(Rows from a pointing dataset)
——————

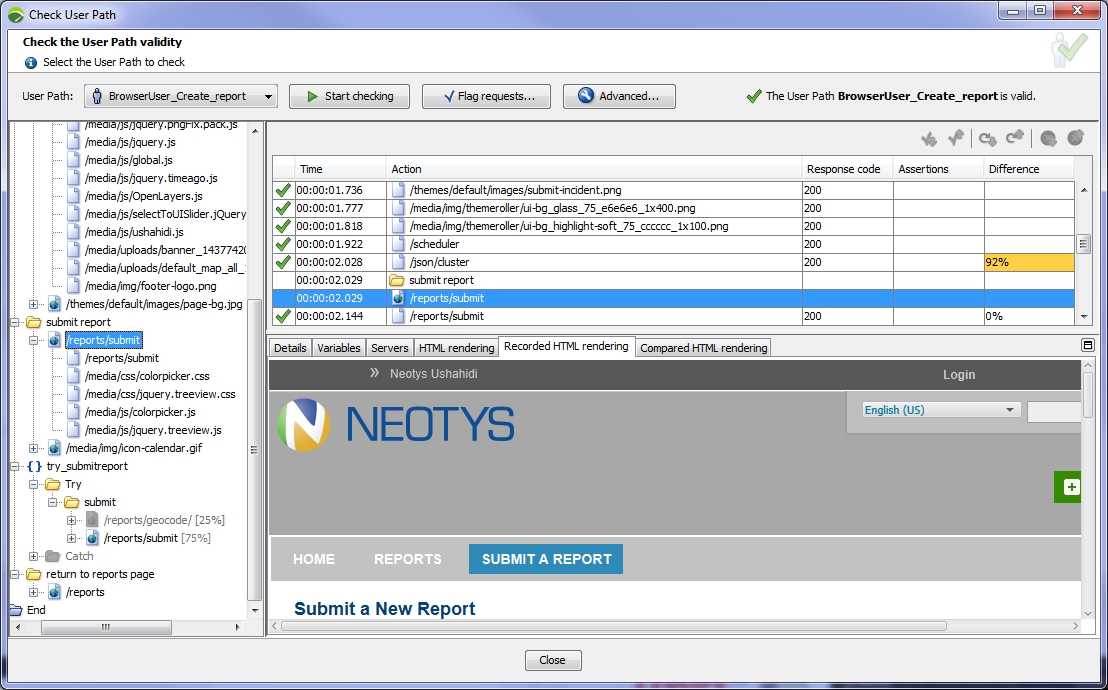Select the green checkmark next to /json/cluster row
This screenshot has height=690, width=1108.
(281, 261)
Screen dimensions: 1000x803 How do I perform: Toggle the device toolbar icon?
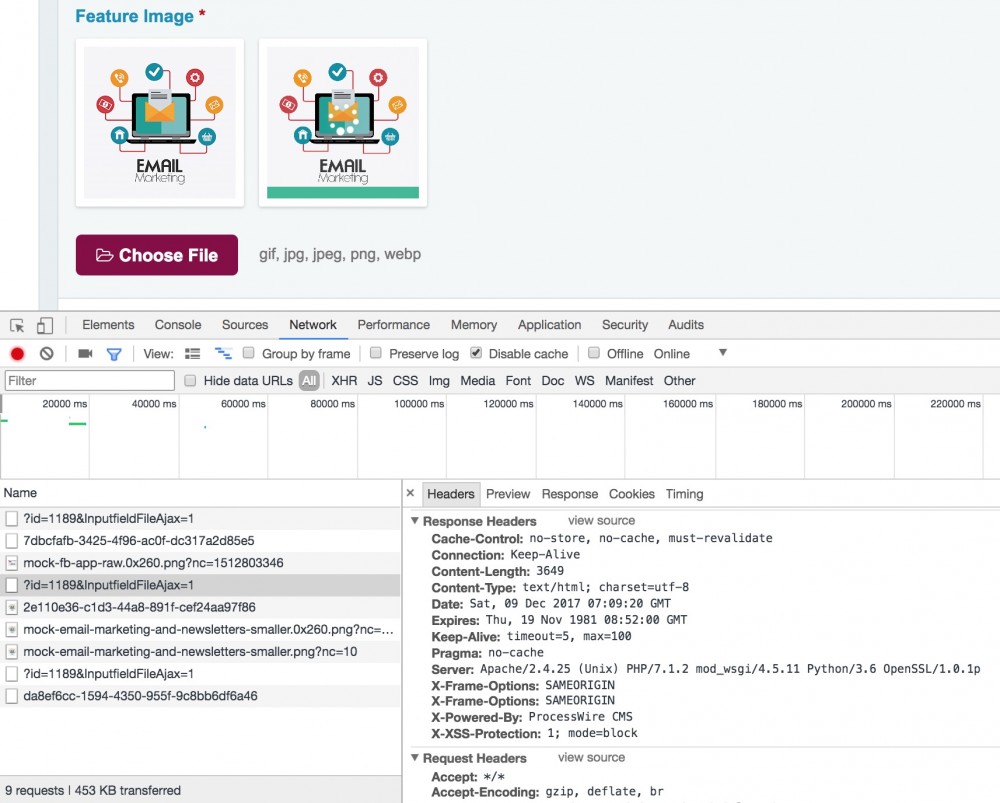(44, 325)
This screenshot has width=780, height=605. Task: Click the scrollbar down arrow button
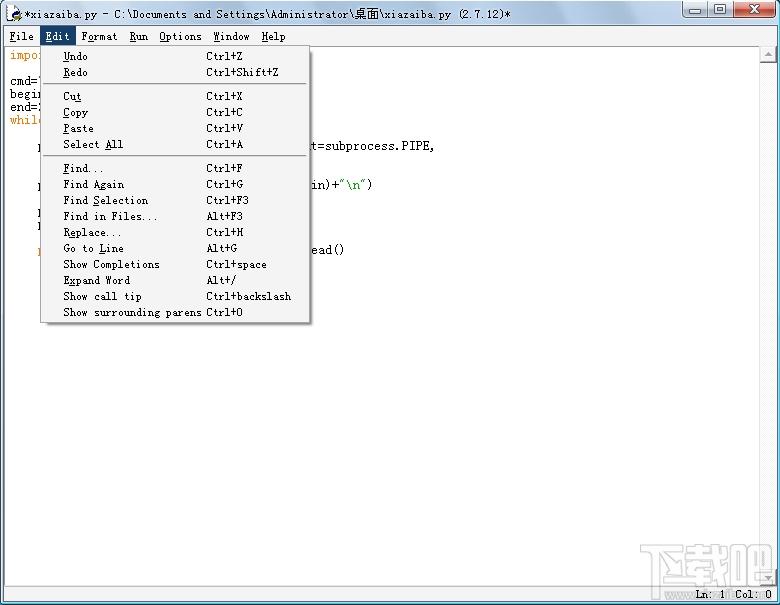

——————

EXERCISE DETAILS - Arrange the rows above as a Markdown table with the columns "No." and "Line", numbering each line and skipping blank lines. Leave the pictures out.

TASK RESPONSE -
| No. | Line |
|---|---|
| 1 | Select the green checkmark next to /json/cluster row |
| 2 | This screenshot has height=690, width=1108. |
| 3 | (281, 261) |
| 4 | Screen dimensions: 1000x803 How do I perform: Toggle the device toolbar icon? |
| 5 | (44, 325) |
| 6 | This screenshot has width=780, height=605. Task: Click the scrollbar down arrow button |